GitHub Flow (Simplest, Most Popular)

# Main branch (main) is always deployable
# Create feature branches from main
# Open PR → Review → Merge back to main → Deploy

main:  A---B---C---D---E
           \         /
feature:    X---Y---Z

# Used by: GitHub, Netflix, Shopify, many startups

Git Flow (More Structured, For Releases)

# Branches:
#   main       — Production (never commit directly)
#   develop    — Integration branch
#   feature/*  — New features (branch from develop)
#   release/*  — Preparing a release (branch from develop, merge to main)
#   hotfix/*   — Critical fixes (branch from main, merge to both)

# Used by: Larger teams, planned releases, enterprise

Trunk-Based Development (For CI/CD)

# All developers commit to main (trunk) multiple times a day
# Feature flags hide incomplete features
# Short-lived feature branches (max 2 days)
# Always rebase before pushing

# Used by: Google, Facebook, Amazon (high CI/CD velocity)

🏷️ Tags & Releases

# Tags mark specific points in history (usually releases)

## Exercise goal
Output the Git branching workflows text word for word, everything from "# Used by: GitHub, Netflix, Shopify, many" down to "(never commit directly)". The rows that come next are separate material, unrelated to the text on Git branching workflows.

## Information given
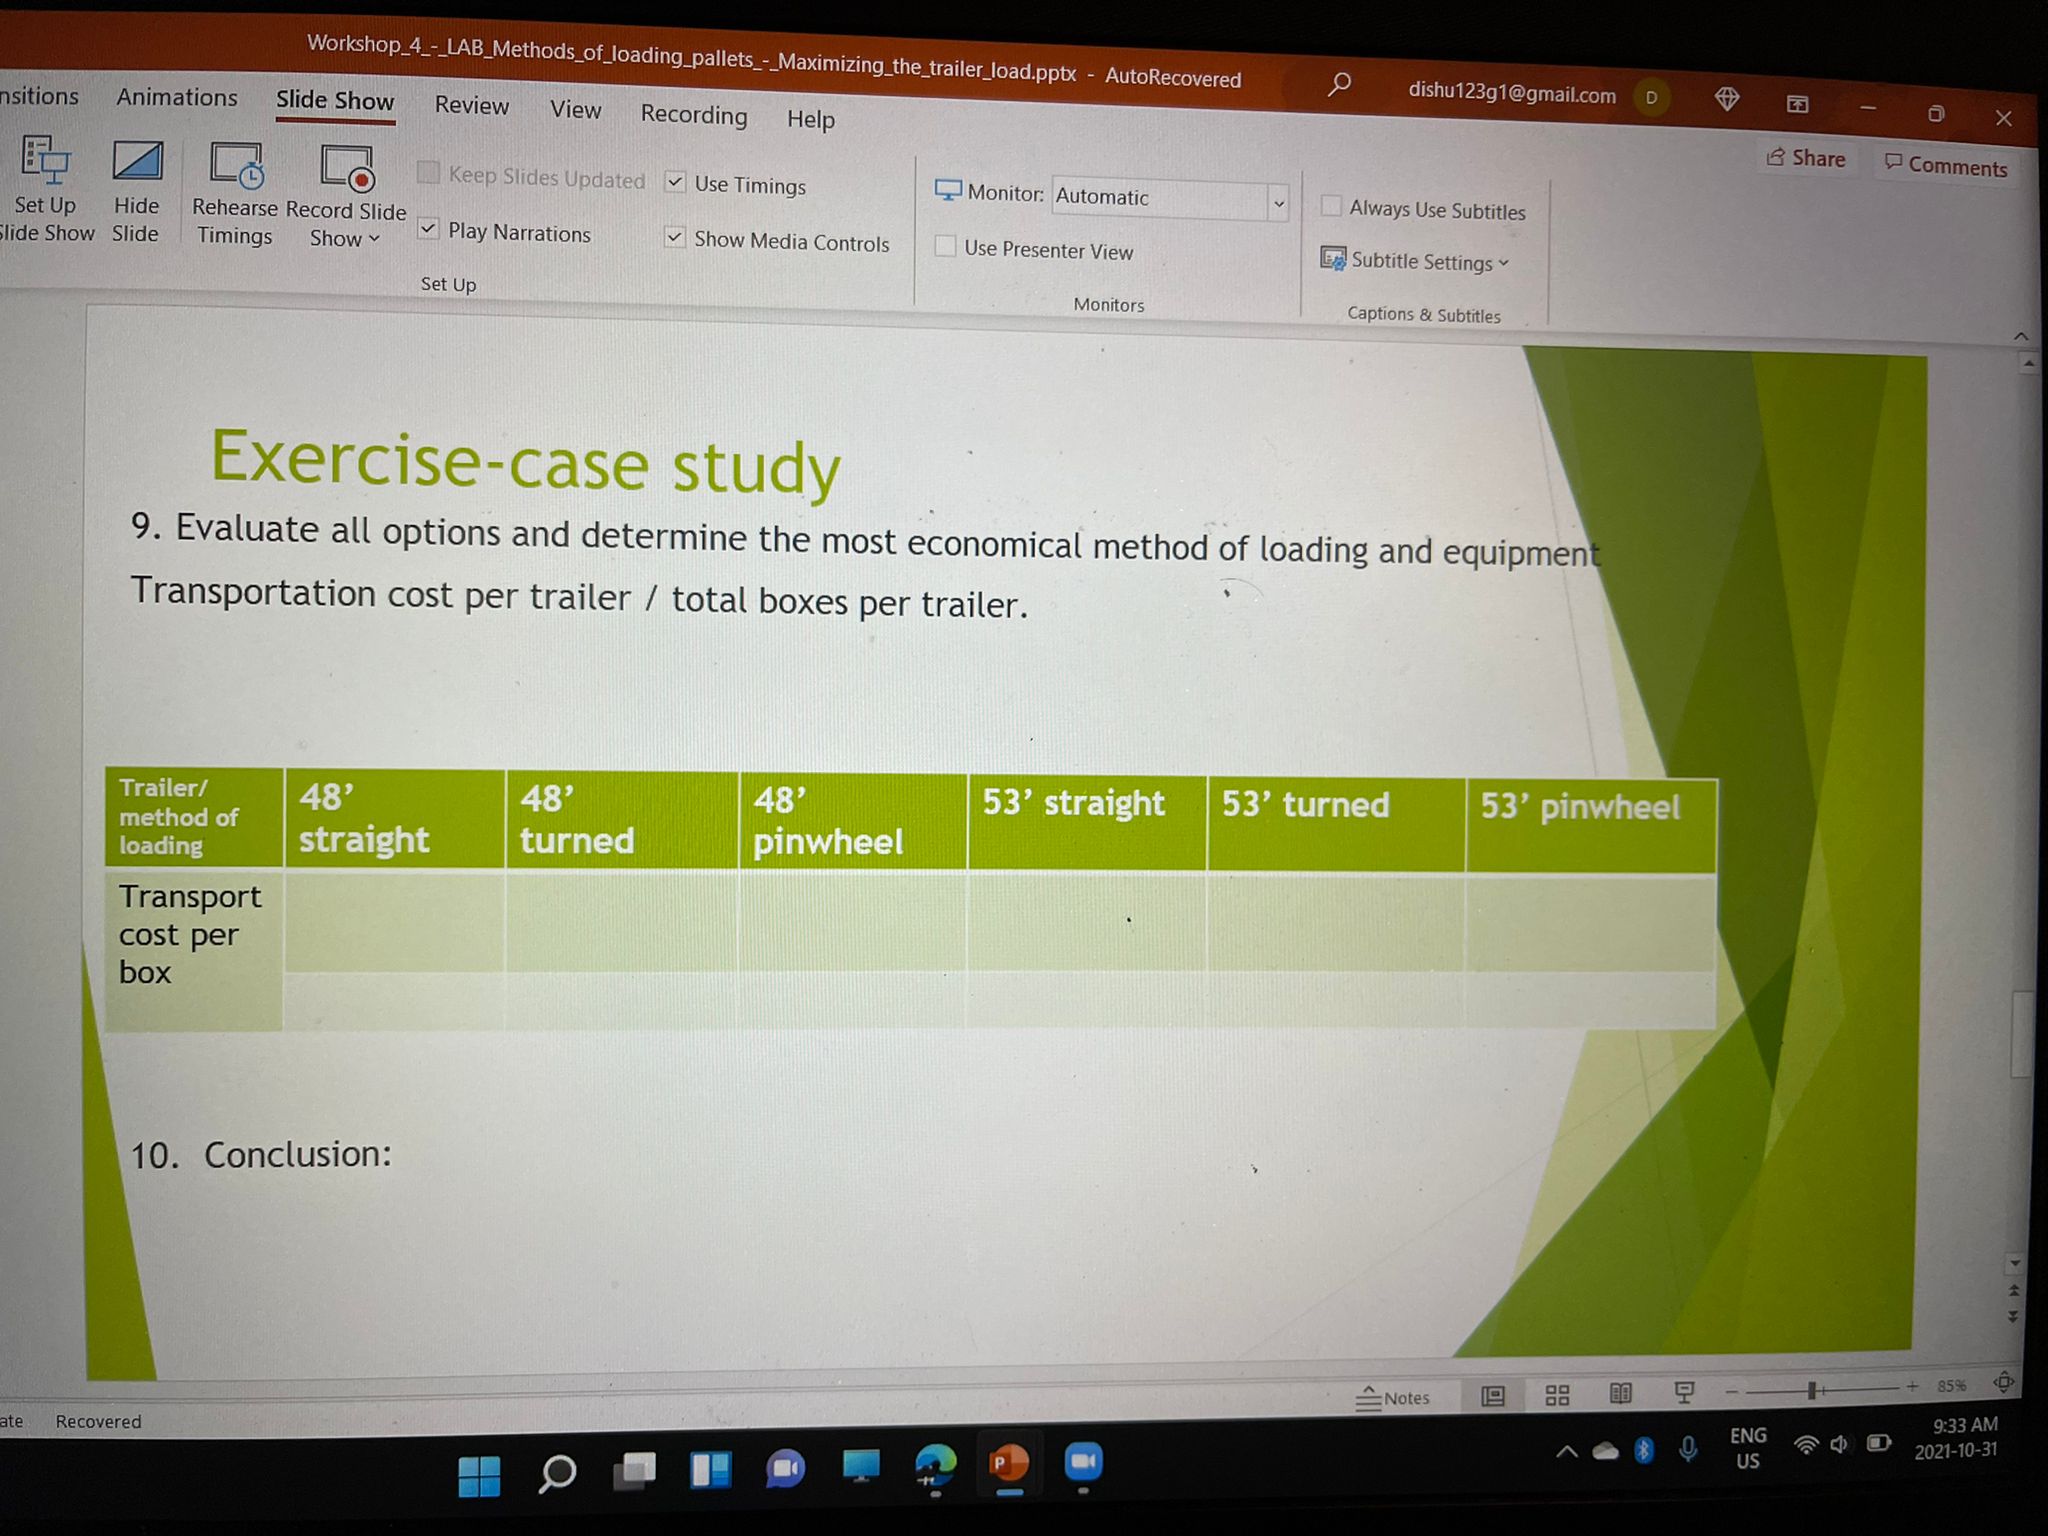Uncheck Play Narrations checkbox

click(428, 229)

...

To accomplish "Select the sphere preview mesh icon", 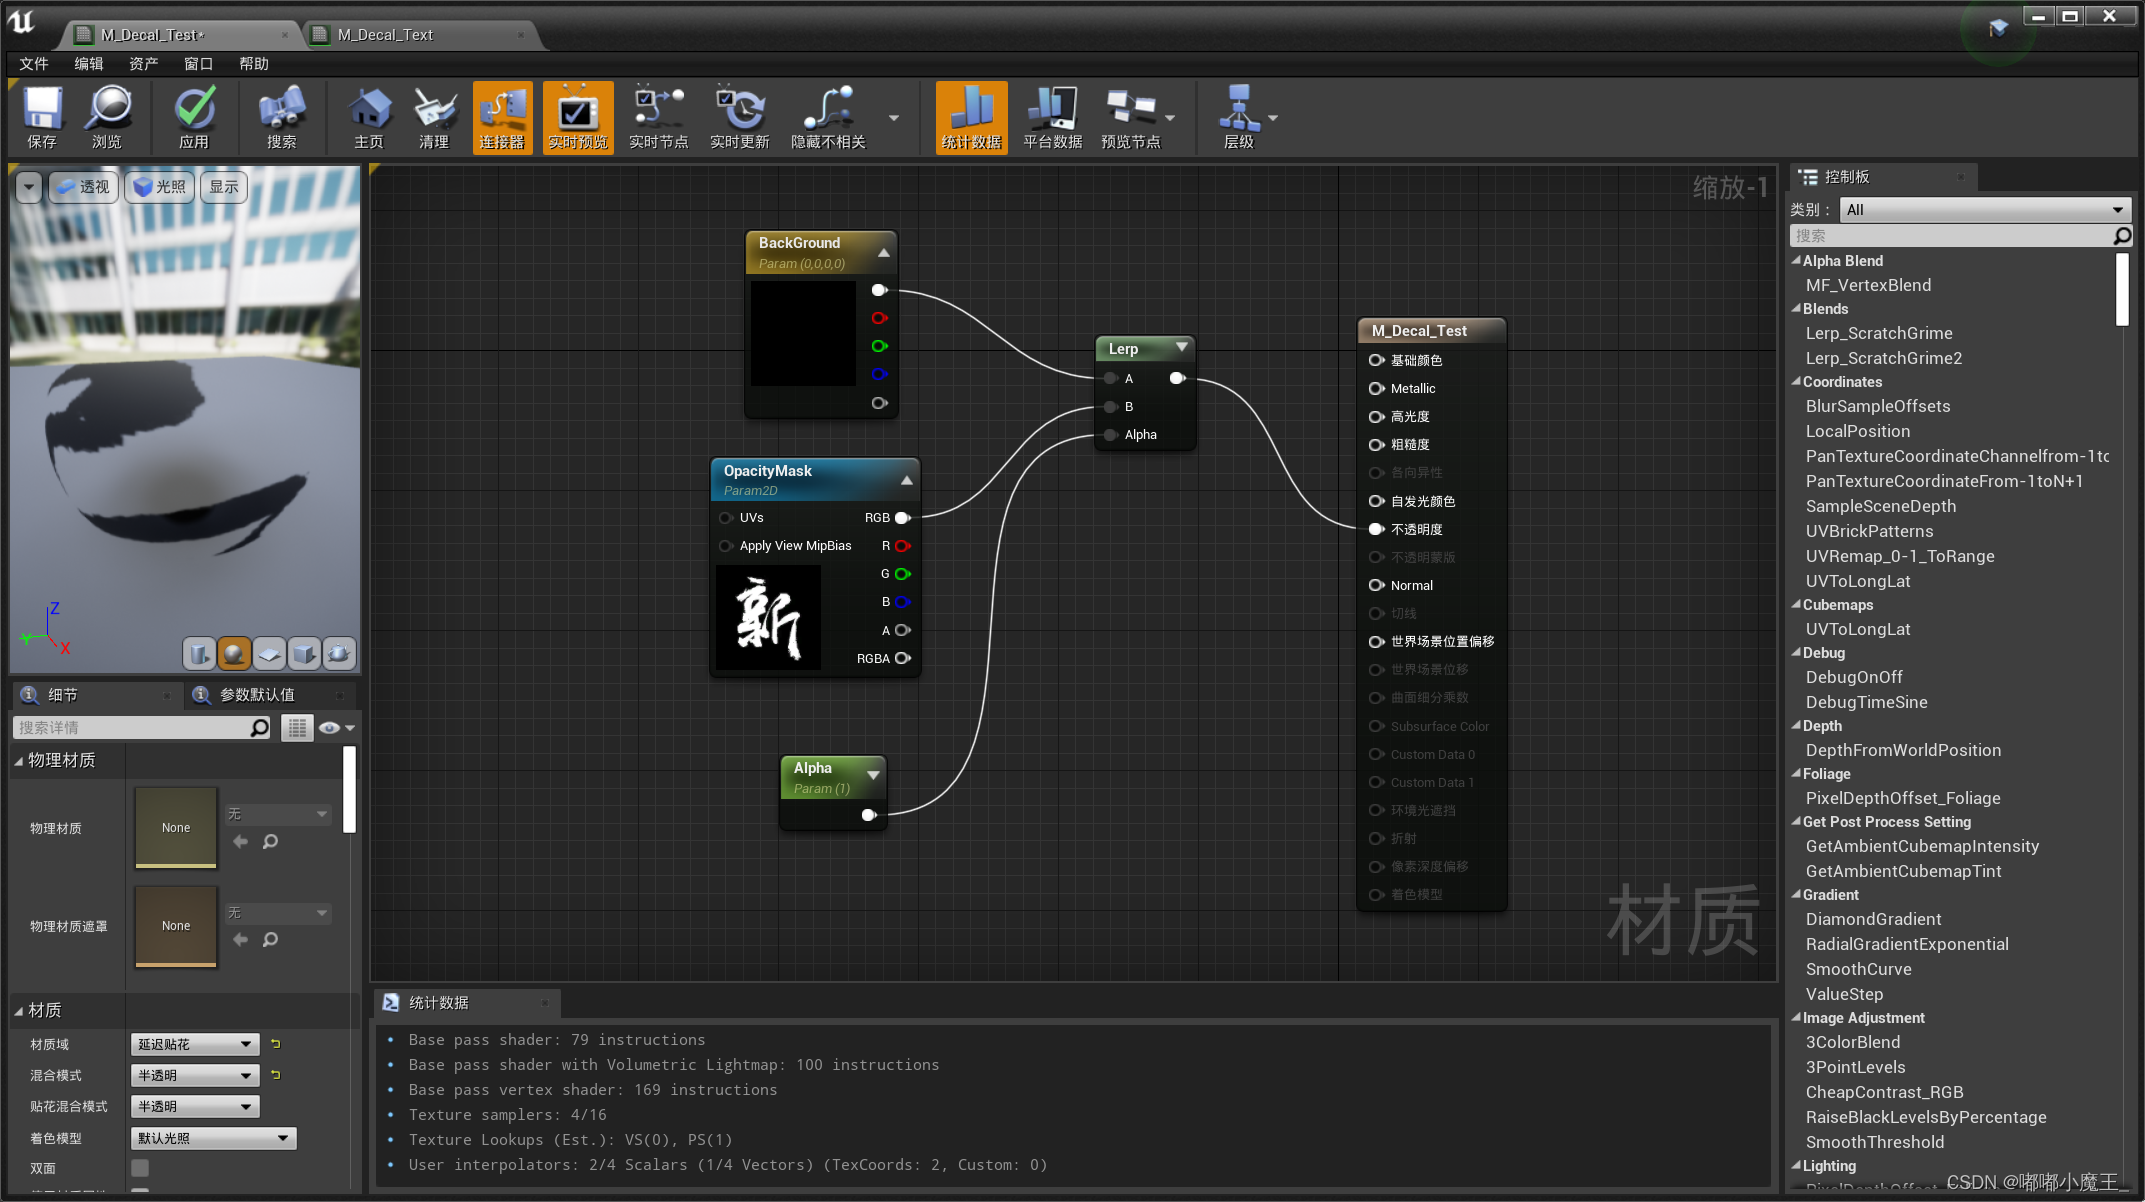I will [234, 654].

## Full answer
# Used by: GitHub, Netflix, Shopify, many startups

Git Flow (More Structured, For Releases)

# Branches:
#   main       — Production (never commit directly)